Bahrain upholds sentence against 'torture victim' despite pleas from UK ministers
A Bahraini court upheld a 15-year prison sentence against an individual on Monday who was convicted in a mass trial and reportedly subjected to sexual abuse, torture and forced confession.
The Bahrain Institute for Rights and Democracy (Bird) told Middle East Eye that the court upheld the prison sentence against Fawaz Abdulnabi despite pleas for his release from UK parliamentarians.
Abdulnabi was convicted along with 52 others in November 2020 on the charge of belonging to a militant group that reportedly received orders from Iran's Revolutionary Guard.
In testimony published last week by Bahrain's Office of the Public Prosecutor, Abdulnabi said he only confessed to the charge after being tortured at the country's Royal Academy of Policing (RAP).
The testimony, seen by Middle East Eye, was the first official testimony alleging that interrogations take place at RAP.
According to Abdulnabi, the torture included sexual assault, being beaten and punched in the stomach, forced to stand in a room with freezing cold temperatures and simulated drowning.
"He was beating and slapping me on the face. They wanted me to give confessions. They kept me on the floor and were throwing water on my body as if he was trying to drown me," Abdulnabi said.

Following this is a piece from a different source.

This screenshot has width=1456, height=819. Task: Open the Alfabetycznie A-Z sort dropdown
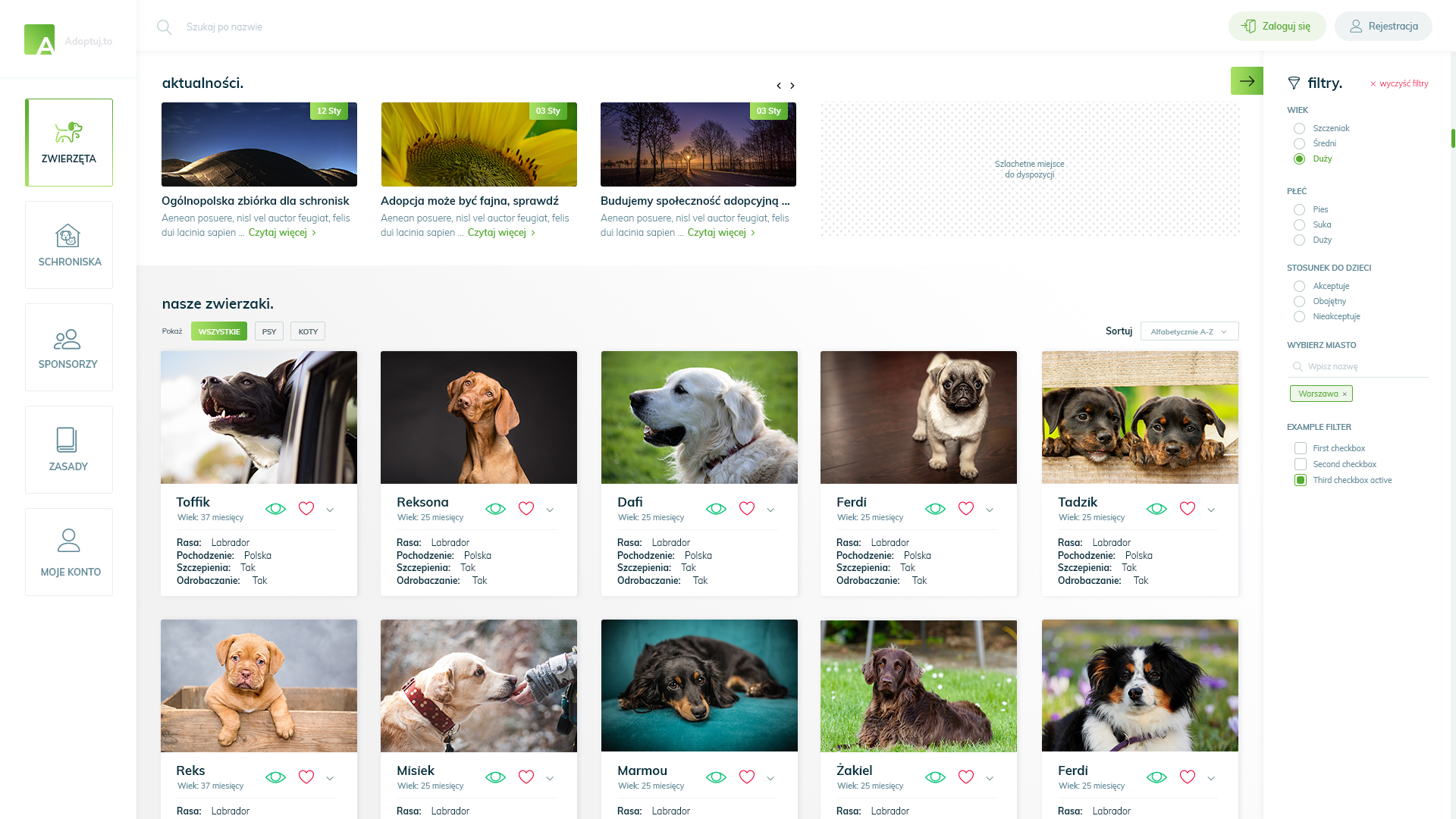pos(1189,331)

"Did you make any confessions against yourself?" Abdulnabi was asked near the end of his testimony.
"Yes," he replied.
A graduate of the University of Bradford, Abdulnabi was arrested from his home in the Bahraini city of Sanad, without a warrant, in November 2019 and later held in solitary confinement for nearly two weeks.
Last week, British lawmakers - Layla Moran and Lord Paul Scriven of the Liberal Democrats, Baronesses Natalie Bennett of Manor Castle and Jenny Jones of Moulsecoomb of the Green Party - wrote to UK Foreign Secretary Dominic Raab and Bahrain's ambassador to the UK, Sheikh Fawaz bin Mohammed al-Khalifa.
The politicians called for Abdulnabi's release on account of the allegations of torture and forced confession.
"We urgently call on your government to ensure Fawaz is released immediately from detention and for his sentence to be overturned in light of allegations of torture and due process violations which mar his case and make a fair and legal hearing impossible," the lawmakers said in the letter.
Bahrain authorities lambasted the letter, saying the parliamentarians "could have sought accuracy by contacting the official concerned authority before taking such a step".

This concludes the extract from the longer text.